Below are the records; count how many of their lines carry "will" and give only the number.

=== Begin Enclosure ===

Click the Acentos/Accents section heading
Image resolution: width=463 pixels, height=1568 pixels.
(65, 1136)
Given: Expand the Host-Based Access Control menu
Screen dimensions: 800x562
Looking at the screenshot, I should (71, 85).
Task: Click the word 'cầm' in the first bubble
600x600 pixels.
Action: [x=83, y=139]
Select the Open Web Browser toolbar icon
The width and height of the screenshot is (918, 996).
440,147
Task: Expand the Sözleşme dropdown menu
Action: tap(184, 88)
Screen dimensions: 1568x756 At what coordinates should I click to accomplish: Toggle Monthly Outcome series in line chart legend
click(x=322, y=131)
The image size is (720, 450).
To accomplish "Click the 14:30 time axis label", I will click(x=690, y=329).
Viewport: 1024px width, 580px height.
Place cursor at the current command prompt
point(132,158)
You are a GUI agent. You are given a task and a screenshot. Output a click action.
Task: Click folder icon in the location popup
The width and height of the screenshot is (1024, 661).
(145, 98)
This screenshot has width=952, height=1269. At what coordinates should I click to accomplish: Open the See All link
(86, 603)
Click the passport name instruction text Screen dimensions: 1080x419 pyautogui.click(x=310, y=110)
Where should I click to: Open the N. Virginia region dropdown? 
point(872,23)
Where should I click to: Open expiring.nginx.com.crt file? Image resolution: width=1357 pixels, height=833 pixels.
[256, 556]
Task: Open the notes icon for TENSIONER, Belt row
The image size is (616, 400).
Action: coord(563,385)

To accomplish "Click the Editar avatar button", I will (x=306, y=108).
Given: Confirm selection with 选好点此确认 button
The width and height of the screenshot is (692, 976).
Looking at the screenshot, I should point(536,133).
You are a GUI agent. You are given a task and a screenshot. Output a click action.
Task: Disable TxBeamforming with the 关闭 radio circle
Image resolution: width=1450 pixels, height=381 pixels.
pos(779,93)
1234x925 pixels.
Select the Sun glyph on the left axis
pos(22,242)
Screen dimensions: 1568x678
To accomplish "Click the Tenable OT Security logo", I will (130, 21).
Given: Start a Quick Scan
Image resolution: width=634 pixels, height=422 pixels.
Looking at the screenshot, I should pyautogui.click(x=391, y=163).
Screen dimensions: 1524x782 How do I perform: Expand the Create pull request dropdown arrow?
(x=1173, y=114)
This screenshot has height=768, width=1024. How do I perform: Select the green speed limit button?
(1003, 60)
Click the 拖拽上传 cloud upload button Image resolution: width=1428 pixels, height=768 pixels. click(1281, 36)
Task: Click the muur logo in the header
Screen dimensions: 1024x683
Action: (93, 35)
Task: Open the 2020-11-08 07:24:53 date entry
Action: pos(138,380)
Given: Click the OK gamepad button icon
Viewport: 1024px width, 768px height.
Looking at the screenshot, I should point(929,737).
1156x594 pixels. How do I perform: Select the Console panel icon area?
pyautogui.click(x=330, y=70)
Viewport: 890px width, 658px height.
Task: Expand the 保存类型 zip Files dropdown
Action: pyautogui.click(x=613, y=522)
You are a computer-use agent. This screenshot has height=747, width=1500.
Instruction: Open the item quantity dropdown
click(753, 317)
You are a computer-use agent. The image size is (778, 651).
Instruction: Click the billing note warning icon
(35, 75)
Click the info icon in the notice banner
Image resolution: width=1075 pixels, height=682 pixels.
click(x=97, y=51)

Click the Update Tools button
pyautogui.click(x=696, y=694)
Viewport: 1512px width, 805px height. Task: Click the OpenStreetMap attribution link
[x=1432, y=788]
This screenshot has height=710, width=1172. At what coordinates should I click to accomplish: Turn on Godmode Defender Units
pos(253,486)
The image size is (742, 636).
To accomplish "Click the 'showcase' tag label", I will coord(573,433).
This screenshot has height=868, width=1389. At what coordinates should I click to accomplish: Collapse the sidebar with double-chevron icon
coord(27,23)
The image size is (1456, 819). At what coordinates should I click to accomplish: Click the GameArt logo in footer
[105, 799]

=== End Enclosure ===

- Result -
4